希望した店すべてが参加可能

 4月10日付日本経済新聞は〈ファミリーマートは6月、24時間営業の見直しを視野に入れ、営業時間を短縮した店舗の運営を試行する。地域や曜日を限り、およそ270のフランチャイズチェーン(FC)店を対象に営業時間を短縮する試みへの参加を募る〉と報じた。

 〈6月にも東京都文京区や千代田区の一部と長崎県諫早市や雲仙市などで日曜日の深夜時間帯を閉店する実験を始める。東京都豊島区の池袋周辺や秋田県南部の地域を対象とした深夜・早朝の営業時間短縮(時短)の実験も開始する〉〈両実験の対象エリアにあるFC店は約270店で、今後各店に実験への参加意向を確認し、希望した店すべてが参加できるようにする。期間は3カ月もしくは6カ月とし、営業時間は午前5時~翌午前1時、午前7時~午後11時までなど3種類を用意する考えだ〉(同記事)という。

 ファミマは2017年から一部の店舗で時短営業の実験を実施し、各店舗への影響を調べてきたが、今回は地域内の店舗が一斉に営業時間を短縮すると、加盟店の収益にどんな影響や効果があるのかを調べる。また、各店舗への影響だけでなく、物流面で商品の配送システムの変更などの可能性についても検証する。本部の収益に対する影響も調べる。

 背景には深刻な人手不足がある。深夜帯を中心に従業員やパートの確保が難しくなっており、FC店の負担は増している。

 コンビニエンスストアの24時間営業をめぐっては、東大阪市のセブンイレブンFC店主が人手不足を理由に自主的に営業時間を短縮し、24時間営業の見直しを求めて本部と対立している。

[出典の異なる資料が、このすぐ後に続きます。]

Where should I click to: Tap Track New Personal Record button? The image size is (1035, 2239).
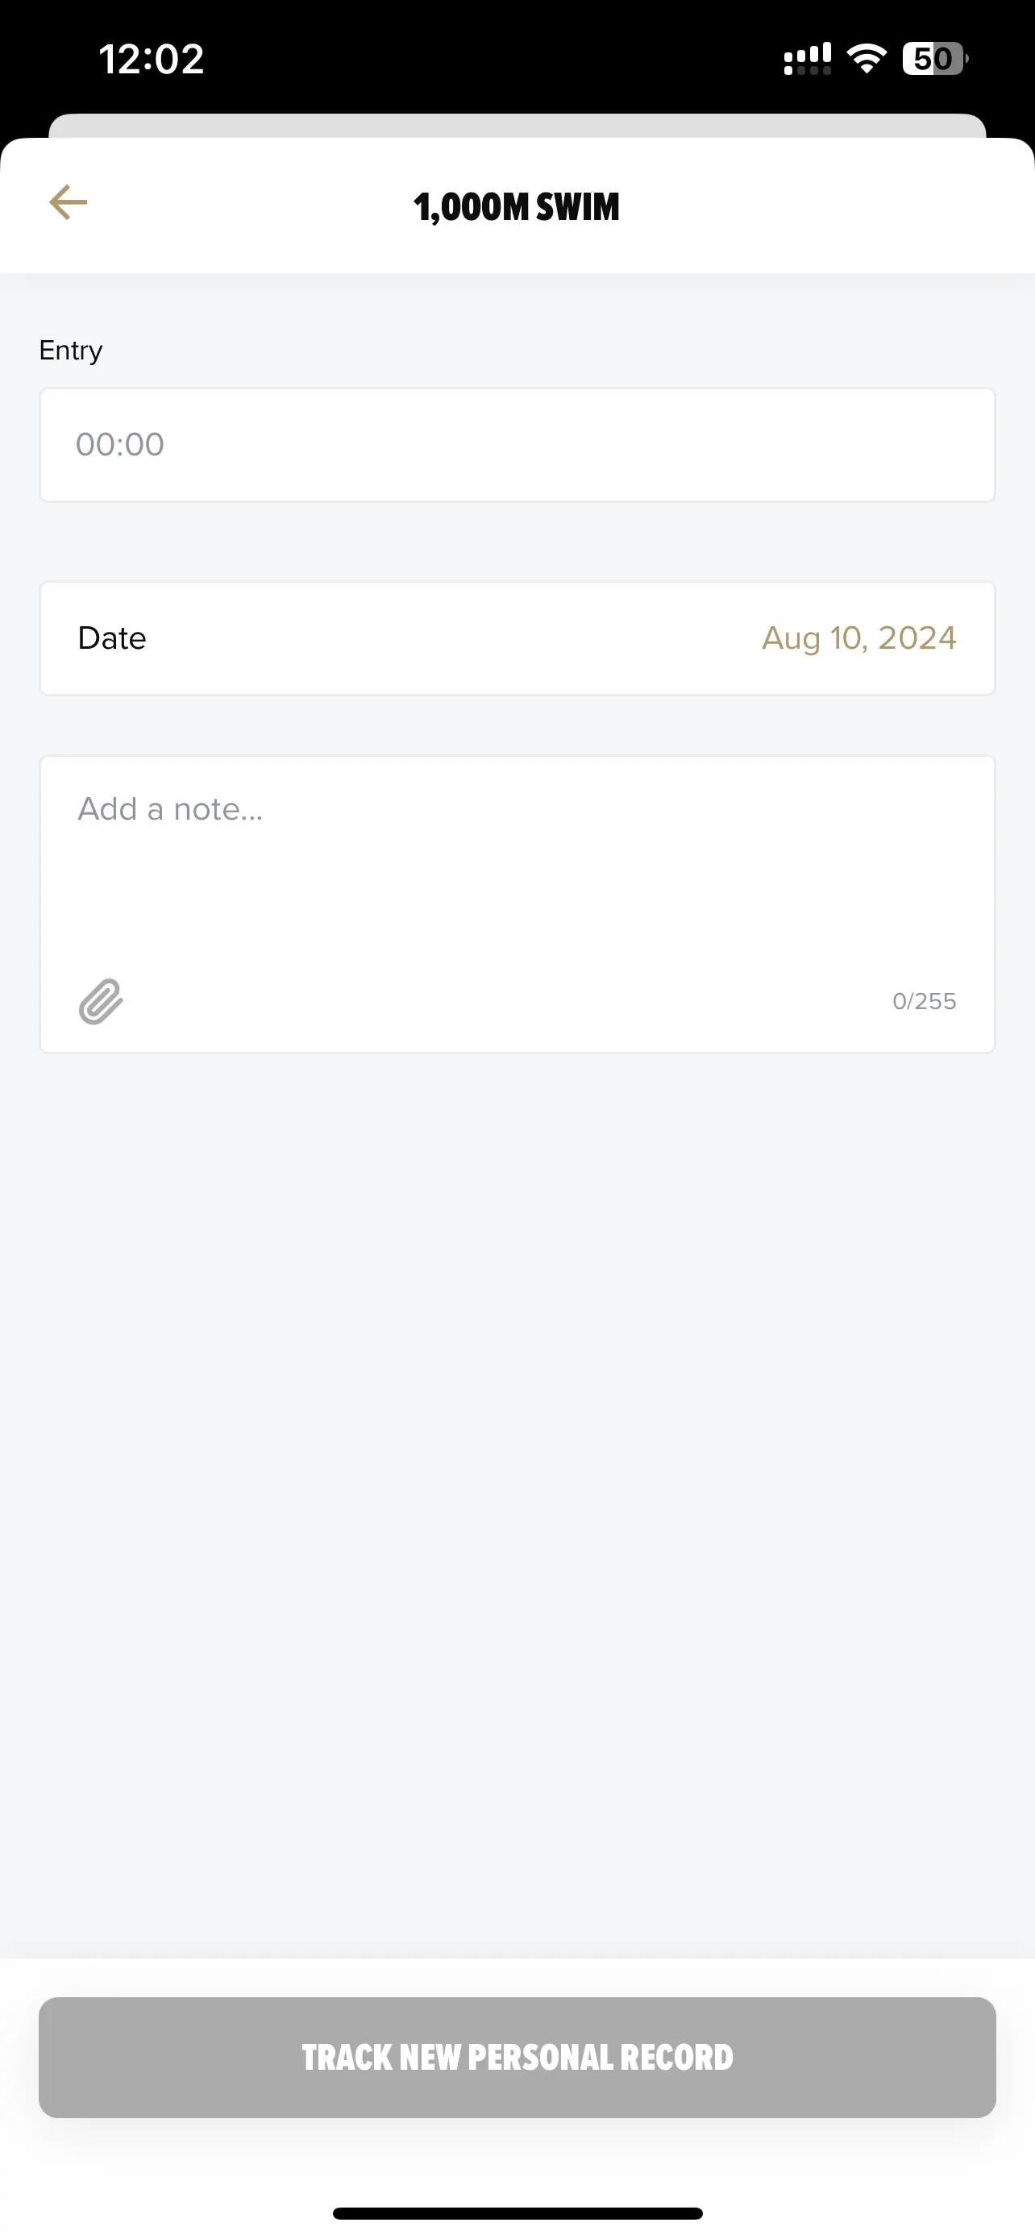pyautogui.click(x=517, y=2057)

これが発端となり、営業時間の短縮や長時間労働の是正を求める声が強まっている。

 こうした流れを受け、セブン-イレブン・ジャパンは3月から約10店で時短営業の実験を実施している。ローソンは一部店舗で時短営業を認めている。同社は7月ごろから深夜時間帯の無人営業の実験も始める予定だ。